** PROBLEM TO SOLVE **
For the data below, count the lines that have the string "Uncheck" and state that number by itself.

** RAW DATA **
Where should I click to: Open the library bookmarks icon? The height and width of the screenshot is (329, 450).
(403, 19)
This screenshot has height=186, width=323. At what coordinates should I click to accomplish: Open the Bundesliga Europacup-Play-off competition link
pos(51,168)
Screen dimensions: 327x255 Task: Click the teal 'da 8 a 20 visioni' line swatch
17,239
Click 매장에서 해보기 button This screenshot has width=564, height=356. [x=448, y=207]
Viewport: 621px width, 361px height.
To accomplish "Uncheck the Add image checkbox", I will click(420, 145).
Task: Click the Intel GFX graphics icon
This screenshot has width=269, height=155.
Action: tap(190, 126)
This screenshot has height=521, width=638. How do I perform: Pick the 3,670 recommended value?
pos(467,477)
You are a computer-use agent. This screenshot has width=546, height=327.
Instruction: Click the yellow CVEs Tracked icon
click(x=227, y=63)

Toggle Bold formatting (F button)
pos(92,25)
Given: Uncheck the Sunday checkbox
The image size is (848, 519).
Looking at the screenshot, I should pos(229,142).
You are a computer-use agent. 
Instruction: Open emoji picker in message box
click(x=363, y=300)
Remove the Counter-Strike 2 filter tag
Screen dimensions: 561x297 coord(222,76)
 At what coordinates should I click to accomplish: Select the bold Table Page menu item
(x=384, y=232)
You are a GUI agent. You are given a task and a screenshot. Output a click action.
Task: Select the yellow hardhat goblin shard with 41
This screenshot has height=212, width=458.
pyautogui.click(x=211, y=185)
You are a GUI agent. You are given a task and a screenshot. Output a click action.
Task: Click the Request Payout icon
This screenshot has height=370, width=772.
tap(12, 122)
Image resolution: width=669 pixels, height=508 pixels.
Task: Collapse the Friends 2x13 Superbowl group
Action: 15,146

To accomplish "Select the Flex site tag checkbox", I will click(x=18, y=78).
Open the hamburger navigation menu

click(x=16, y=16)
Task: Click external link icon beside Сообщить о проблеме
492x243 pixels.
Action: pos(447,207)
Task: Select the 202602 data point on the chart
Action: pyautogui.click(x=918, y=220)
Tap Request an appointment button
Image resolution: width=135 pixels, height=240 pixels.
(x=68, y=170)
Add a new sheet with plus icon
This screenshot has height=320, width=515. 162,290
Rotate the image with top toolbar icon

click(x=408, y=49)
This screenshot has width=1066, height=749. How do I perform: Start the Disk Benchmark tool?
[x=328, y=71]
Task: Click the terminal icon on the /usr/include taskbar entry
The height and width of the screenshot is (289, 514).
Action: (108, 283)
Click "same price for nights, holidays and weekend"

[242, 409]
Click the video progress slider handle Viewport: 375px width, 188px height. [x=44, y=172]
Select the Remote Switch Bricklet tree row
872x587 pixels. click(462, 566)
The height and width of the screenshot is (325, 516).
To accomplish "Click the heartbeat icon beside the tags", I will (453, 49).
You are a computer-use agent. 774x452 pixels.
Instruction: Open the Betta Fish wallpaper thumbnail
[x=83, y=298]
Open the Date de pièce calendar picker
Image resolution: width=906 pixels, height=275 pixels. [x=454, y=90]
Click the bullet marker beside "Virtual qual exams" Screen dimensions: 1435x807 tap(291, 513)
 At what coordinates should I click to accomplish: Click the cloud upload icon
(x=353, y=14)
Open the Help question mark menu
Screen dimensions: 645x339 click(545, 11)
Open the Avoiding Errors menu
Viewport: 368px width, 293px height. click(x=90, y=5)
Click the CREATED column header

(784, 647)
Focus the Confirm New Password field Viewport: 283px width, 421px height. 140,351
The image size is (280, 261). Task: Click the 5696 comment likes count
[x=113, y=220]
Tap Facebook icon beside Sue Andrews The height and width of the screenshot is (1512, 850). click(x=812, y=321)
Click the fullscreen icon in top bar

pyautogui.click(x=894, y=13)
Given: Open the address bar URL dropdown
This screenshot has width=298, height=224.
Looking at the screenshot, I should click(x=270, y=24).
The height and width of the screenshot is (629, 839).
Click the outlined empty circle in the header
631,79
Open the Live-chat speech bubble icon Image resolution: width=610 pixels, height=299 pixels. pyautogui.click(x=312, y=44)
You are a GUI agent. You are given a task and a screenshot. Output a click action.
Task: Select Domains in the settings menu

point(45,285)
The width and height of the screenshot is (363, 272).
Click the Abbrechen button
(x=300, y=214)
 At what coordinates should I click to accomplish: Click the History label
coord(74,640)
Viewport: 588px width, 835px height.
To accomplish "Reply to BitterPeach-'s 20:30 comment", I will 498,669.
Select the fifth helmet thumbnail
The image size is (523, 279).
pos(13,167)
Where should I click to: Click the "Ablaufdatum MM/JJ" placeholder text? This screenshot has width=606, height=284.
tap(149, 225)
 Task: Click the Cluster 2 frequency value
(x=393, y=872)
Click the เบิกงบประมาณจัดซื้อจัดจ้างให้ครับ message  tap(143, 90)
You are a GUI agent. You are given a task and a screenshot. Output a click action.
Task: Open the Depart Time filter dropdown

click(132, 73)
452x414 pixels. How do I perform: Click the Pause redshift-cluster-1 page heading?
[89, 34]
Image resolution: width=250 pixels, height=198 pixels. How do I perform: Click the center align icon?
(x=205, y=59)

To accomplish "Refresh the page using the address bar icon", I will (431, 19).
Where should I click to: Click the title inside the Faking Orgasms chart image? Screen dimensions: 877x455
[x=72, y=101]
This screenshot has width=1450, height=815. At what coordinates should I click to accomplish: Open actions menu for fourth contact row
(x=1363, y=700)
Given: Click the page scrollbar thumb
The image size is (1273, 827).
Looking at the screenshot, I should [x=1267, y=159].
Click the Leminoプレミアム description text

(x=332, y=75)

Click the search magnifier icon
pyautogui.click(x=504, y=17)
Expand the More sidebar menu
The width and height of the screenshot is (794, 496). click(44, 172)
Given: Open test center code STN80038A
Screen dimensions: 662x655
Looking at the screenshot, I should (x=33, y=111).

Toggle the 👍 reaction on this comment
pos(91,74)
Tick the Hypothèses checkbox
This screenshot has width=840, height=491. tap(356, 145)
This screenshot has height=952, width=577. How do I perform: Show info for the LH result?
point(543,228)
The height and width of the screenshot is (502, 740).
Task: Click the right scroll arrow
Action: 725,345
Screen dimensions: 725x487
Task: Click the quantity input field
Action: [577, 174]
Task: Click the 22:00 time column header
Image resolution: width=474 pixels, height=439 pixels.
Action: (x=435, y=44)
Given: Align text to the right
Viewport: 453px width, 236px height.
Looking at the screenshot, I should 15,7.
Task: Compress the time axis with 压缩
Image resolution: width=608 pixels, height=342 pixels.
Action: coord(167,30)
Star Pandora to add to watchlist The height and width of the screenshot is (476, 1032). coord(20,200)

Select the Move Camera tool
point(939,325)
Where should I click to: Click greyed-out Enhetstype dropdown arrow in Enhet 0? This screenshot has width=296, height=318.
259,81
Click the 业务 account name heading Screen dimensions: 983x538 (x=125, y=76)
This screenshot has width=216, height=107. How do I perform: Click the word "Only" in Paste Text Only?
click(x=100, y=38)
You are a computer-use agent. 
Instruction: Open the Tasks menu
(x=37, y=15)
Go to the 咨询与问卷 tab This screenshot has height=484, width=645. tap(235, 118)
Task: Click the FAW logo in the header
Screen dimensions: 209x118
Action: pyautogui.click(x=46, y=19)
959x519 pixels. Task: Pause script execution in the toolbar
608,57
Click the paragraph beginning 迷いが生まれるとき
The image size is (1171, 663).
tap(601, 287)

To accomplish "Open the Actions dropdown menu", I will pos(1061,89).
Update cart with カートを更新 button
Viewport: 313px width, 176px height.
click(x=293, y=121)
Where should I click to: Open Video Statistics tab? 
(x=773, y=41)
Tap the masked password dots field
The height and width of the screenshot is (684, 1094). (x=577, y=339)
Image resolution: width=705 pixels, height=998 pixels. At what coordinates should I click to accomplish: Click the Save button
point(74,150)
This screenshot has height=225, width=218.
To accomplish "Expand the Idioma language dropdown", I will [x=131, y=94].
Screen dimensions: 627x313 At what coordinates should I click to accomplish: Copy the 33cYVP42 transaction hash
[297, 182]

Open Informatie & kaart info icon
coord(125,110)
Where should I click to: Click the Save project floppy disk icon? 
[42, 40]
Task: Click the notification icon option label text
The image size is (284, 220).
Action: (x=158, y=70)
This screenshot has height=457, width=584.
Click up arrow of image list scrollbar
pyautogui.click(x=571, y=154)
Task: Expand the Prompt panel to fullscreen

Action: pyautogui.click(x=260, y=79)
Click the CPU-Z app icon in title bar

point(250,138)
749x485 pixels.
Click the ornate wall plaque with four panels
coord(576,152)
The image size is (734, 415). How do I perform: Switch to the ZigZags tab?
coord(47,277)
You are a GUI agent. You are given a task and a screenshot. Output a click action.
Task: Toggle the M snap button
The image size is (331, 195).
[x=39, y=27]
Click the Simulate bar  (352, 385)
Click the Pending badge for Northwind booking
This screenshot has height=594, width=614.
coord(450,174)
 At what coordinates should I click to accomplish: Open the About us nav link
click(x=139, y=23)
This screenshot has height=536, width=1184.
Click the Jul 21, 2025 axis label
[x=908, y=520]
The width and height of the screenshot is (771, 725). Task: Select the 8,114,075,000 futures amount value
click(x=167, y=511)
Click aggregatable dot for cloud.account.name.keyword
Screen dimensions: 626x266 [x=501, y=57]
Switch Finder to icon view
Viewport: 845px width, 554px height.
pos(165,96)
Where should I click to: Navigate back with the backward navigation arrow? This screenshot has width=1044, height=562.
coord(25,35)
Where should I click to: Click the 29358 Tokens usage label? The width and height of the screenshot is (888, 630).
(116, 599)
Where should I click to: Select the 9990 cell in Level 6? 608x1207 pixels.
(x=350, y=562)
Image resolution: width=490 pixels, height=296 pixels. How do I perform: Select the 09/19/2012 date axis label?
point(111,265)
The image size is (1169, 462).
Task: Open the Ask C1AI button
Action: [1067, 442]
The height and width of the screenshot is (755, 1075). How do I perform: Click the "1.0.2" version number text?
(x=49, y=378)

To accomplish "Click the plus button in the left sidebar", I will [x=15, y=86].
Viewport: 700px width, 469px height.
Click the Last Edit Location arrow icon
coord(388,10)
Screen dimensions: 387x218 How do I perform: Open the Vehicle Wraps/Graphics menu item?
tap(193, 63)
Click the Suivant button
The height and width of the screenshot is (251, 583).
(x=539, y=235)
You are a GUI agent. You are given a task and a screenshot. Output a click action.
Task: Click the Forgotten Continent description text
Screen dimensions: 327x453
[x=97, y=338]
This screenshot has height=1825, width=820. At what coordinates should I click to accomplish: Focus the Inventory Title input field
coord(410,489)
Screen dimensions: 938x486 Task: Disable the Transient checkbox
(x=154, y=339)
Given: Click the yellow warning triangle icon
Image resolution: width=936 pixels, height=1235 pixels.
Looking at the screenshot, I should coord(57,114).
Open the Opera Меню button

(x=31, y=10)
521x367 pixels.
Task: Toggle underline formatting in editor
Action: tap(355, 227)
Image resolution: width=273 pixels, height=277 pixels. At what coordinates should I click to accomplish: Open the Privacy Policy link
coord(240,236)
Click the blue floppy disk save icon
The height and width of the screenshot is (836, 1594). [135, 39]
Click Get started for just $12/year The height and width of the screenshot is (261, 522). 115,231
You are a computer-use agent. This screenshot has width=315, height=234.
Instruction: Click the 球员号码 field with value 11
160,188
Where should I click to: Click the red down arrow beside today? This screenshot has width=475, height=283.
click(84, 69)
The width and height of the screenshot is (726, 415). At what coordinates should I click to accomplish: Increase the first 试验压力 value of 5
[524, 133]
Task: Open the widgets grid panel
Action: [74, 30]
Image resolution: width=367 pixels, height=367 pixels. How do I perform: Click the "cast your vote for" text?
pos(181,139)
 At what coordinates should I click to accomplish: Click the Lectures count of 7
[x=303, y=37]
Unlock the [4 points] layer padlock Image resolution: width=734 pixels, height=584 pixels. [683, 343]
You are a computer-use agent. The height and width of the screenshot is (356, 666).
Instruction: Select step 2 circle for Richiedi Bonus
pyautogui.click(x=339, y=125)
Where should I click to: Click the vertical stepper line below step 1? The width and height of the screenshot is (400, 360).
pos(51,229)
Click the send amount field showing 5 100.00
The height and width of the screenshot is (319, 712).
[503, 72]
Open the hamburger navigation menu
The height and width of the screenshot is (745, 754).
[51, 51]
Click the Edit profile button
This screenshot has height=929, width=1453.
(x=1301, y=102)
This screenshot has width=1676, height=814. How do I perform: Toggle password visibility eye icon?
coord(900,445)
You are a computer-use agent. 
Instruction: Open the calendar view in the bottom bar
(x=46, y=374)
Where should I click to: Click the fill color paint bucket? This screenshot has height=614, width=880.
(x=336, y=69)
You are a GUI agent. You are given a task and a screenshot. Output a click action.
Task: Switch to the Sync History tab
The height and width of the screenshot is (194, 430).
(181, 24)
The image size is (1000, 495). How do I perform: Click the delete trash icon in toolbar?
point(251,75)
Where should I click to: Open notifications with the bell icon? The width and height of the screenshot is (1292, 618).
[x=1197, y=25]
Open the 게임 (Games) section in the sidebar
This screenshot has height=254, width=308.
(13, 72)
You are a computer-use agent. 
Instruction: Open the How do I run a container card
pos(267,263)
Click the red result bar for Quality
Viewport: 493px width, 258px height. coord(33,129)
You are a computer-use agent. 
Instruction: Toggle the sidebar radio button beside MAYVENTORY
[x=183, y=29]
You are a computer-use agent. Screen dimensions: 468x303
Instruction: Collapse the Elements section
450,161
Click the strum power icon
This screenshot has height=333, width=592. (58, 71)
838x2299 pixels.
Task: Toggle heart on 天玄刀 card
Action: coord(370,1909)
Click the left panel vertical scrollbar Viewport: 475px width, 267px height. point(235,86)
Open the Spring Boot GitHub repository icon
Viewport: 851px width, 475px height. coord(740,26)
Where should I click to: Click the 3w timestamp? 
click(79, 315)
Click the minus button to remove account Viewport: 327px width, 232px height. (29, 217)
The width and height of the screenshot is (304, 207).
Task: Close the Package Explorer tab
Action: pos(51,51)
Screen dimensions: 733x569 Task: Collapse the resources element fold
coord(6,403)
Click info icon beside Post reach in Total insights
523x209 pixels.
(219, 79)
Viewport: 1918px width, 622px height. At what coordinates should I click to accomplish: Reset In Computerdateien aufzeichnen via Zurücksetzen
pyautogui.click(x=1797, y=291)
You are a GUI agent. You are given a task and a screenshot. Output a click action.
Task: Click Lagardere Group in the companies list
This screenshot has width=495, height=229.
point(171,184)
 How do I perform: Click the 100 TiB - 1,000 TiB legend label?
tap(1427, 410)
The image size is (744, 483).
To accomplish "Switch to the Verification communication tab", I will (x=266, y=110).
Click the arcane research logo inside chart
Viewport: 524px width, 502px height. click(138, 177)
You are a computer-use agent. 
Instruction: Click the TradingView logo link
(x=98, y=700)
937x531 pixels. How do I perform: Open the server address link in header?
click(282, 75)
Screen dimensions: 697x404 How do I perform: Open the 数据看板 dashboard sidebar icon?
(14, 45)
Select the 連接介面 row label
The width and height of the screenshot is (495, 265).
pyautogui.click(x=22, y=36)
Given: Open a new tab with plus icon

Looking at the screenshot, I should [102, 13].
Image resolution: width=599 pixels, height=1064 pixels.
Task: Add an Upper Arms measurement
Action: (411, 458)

** SOLUTION TO THE PROBLEM **
2